We all know the trouble with the banking system; like a house of cards, when something goes wrong the entire global economy comes crashing down. That’s certainly what happened in 2008, but could it still happen today? Do financial regulators now have the necessary tools to prevent catastrophe?
Since the crisis, regulators have employed a range of tools and metrics to identify weaknesses within the banking system, focusing their efforts to identify the most risky banks. But, according to Christophe Pérignon, many of the tools they use are still ad hoc; they may not even be fit for purpose. “Although academic research shows it is not the safety of individual banks that matters but the resilience of the system as a whole, new regulations still try to control specific sources of risk and measure the risk of individual banks,” he explains. “There is a gap between regulatory tools and academic theory, so we decided to look at the two together. We have tried to connect existing theories with regulatory practice. Where are the gaps and flaws in our understanding?”
Sources of Risk
The research team carried out a major review of research on systemic risk published in peer-reviewed journals over the past 35 years. With such a broad perspective, they identified three principal categories of systemic risk:
• Systemic risk-taking – why banks tend to be exposed to similar risks
• Contagion – how failure spreads through the system via direct and indirect interbank connectivity and information flow
• Amplification – the mechanisms that turn small, localized problems into a widespread crisis
Based on these three channels, academics have proposed many measures of systemic risk. In order to compare them, the authors derived the most popular ones, such as SRISK and ΔCoVaR, in a unified framework. Pérignon explains why this framework is so important: “A model enables you to compare different measures and metrics. So this is the first time we have been able to look at different proposed and actual regulatory measures and compare how well they perform at evaluating system-wide risk. It also allows us to see how well the measures fit with theory.”
Failing Formulas
Their analysis also highlights some of the gaps and flaws in some of the regulatory instruments, such as an incorrect formula for identifying systemically important financial institutions (SIFIs). The SIFI scoring methodology developed by the Basel Committee on Banking Supervision (BCBS) uses 12 metrics to aggregate information about the size, activity, connectivity, and complexity of an institution and the uniqueness of its services. Equal importance is given to each measure. Jean-Edouard Colliard points out that the error is something one learns about in an undergraduate statistics class. “The sub-measure with the biggest range is the one that will most influence the overall score, yet this individual measure may not be the most significant.” The researchers have written to the relevant regulatory authority and proposed a simple correction to the formula. “It’s just a question of doing the maths differently,” says Pérignon. “Of course, changing a formula that affects how you set regulatory capital has huge implications, but this serves to demonstrate how our work is highlighting opportunities for improving regulation.” Colliard adds that regulators focus so much on identifying SIFIs that they risk losing track of the stability of the entire system. For instance, the so-called stress testing of banks in the United States may have increased their individual resilience, but by herding them all in the same direction the system is less heterogeneous and thus more at risk in some circumstances. Pérignon also calls for closer collaboration between regulators and academics. “Regulators have access to a wealth of confidential data, but we show their tools are relatively simple. On the other hand, academics have developed much more sophisticated tools and measures using the limited market and public data they have available. It’s time to bring these two sets together through research collaboration.”

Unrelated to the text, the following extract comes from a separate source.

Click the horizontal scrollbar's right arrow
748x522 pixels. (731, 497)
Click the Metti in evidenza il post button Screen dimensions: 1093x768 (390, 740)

Collaboration Across Communities
A promising example of fruitful collaboration between supervisors and academics is the ACPR Chair on Regulation and Systemic Risks recently launched by the French Banking Supervisor (Autorité de Controle Prudentiel et de Résolution) in collaboration with researchers from ENSAE and HEC Paris. It is a massive undertaking, he concedes, and will require significant international coordination, standardization of data ,and interoperability between systems. “It definitely needs to be done. The rather sad, but useful, conclusion from our review is that no methodology is yet available to capture all the risk within a system. If we can do that perhaps we could simply regulate banks with a Pigovian tax on the contribution of given institution to overall risk. But we can’t really start to develop such methodologies on unavailable data. That’s why collaboration is so imperative.”
Based on an interview with Jean-Edouard Colliard and Christophe Pérignon and their paper “Where the Risks Lie: A Survey on Systemic Risk,” co-authored with Sylvain Benoit, and Christophe Hurlin (Review of Finance, forthcoming).